Les mécanismes de résistance aux inhibiteurs de PARP sont étudiés depuis près de 15 ans. Certains de ces mécanismes ont été élucidés. L’un des premiers mécanismes décrits fut celui de réversion de la mutation BRCA1/2. Ainsi, l’apparition d’une large délétion ou d’un saut d’exon, emportant le site muté du gène, permet alors de rétablir une protéine certes tronquée mais fonctionnelle. Ce mécanisme ne concerne pas que BRCA mais également les autres gènes de l’HR, tels que les paralogues RAD51. Un second mécanisme est l’augmentation d’expression de la P-glycoprotéine, une pompe à efflux évacuant les drogues du milieu intra-cellulaire.

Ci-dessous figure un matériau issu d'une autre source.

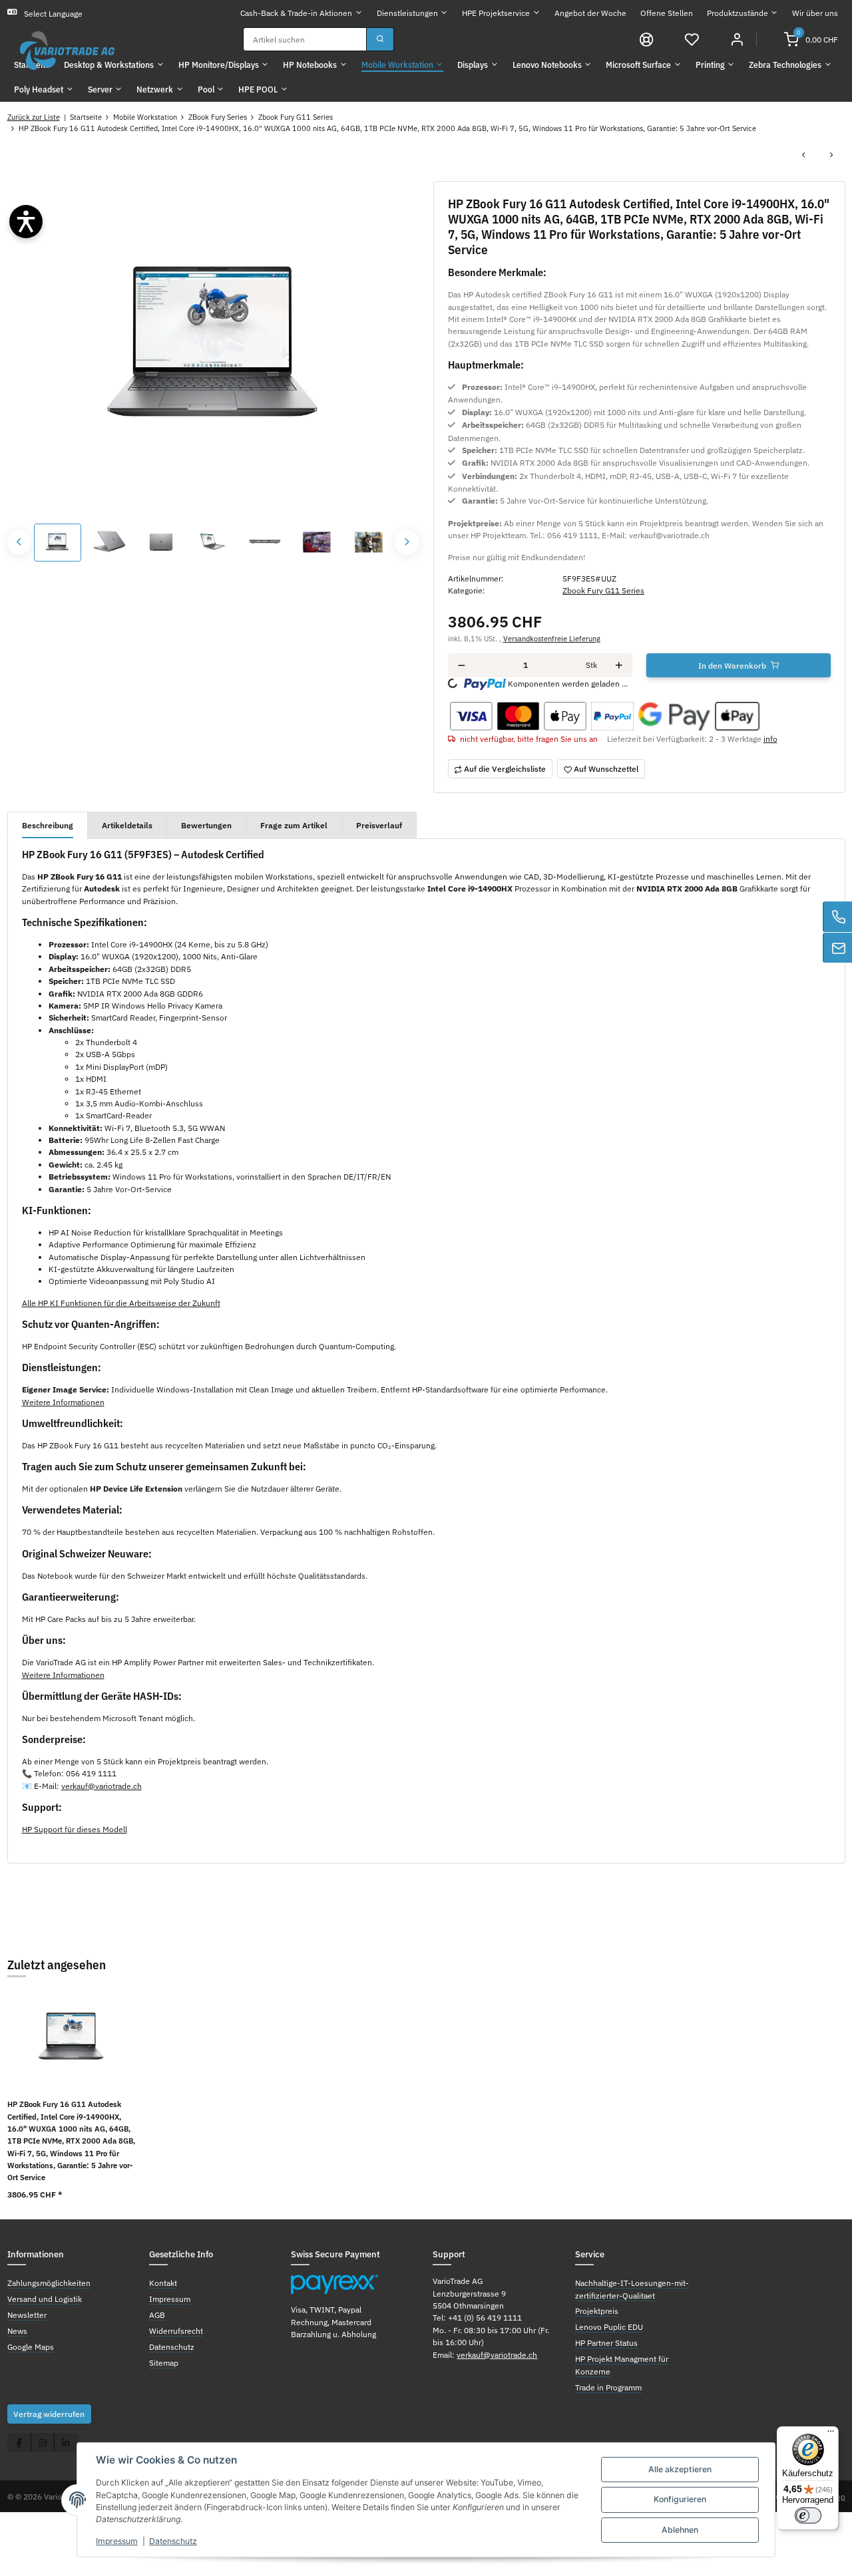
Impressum (117, 2541)
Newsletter (27, 2314)
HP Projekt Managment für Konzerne (621, 2364)
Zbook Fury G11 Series (603, 590)
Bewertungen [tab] (206, 825)
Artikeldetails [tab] (127, 825)
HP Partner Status (606, 2342)
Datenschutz (173, 2541)
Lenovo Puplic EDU (609, 2326)
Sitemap (163, 2362)
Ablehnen (680, 2530)
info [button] (770, 738)
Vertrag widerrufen (49, 2413)
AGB (157, 2314)
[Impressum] (646, 38)
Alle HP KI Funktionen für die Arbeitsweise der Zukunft (121, 1302)
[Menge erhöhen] (619, 665)
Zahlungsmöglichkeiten (49, 2282)
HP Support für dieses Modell (74, 1829)
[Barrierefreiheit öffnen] (26, 221)
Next (407, 542)
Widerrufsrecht (176, 2330)
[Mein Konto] (737, 38)
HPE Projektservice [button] (496, 13)
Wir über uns (815, 13)
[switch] (808, 2515)
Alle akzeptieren (680, 2469)
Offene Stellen (666, 13)
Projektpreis (596, 2310)
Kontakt (163, 2282)
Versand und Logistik (44, 2298)
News (17, 2330)
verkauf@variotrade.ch (101, 1785)
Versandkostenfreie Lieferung (551, 638)
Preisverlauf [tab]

Ce mécanisme a été observé dans des tumeurs résistantes aux sels de platine et serait lié à une translocation du promoteur du gène. Un troisième mécanisme est la diminution d’expression de 53BP1, la protéine qui oriente le choix du mode de réparation de l’ADN vers un mécanisme de type non-homologous end-joining. Cette question de la résistance aux drogues ciblant l’HR est une question quotidienne en oncologie et en particulier en oncogynécologie. L’utilisation de signatures de l’HRD n’est pas pertinente dans ces situations avancées car, bien que le statut tumoral puisse évoluer au cours du temps vers une restauration de la voie HR, celui-ci ne peut être observé par les signatures qui témoignent des événements tumoraux initiaux. Une des principales pistes pour lutter contre cette résistance est la combinaison de drogues. Celle-ci pourrait permettre une meilleure cytotoxicité et/ou une efficacité plus durable, mais cette stratégie présente plusieurs limites. La première est celle de toxicités, en particulier hématologiques, parfois dose-limitantes. La seconde est que certains mécanismes de résistance entraînent des résistances croisées aux inhibiteurs de PARP. Parmi les pistes de combinaisons les plus intéressantes, on citera l’association à la radiothérapie afin d’augmenter l’impact des cassures double-brin de l’ADN radiques ou l’association à l’immunothérapie afin d’exploiter deux voies thérapeutiques totalement différentes mais potentiellement complémentaires.

Conclusion

Le ciblage de la PARP a été une révolution thérapeutique en oncologie. Cependant, les patients présentent fréquemment des résistances à ces drogues et les mécanismes par lesquels cette résistance survient restent à mieux explorer afin de prédire quels seront les patients qui bénéficieront d’une ré-exposition à ces drogues et quels autres bénéficieraient plutôt de combinaisons thérapeutiques innovantes.

Take home messages

  • La recherche de biomarqueurs prédictifs de sensibilité et de résistance aux inhibiteurs de PARP est un enjeu majeur.
  • Parmi les mécanismes de résistance connus on distingue entre autres : les réversions de mutations de la voie de la recombinaison homologue, la surexpression de MDR1 ou la diminution de l’expression de 53BP1.

Remerciements et autres mentions

Financement : aucun.

Liens d’intérêts : EM, TP et MHS sont les inventeurs d’un brevet décrivant la signature LST, dont la licence d’exploitation appartient à Myriad Genetics. MR, PC, SF ont été investigateurs des essais SOLO-2, PAOLA-1 et OREO. Les autres auteurs déclarent ne pas avoir de lien d’intérêt.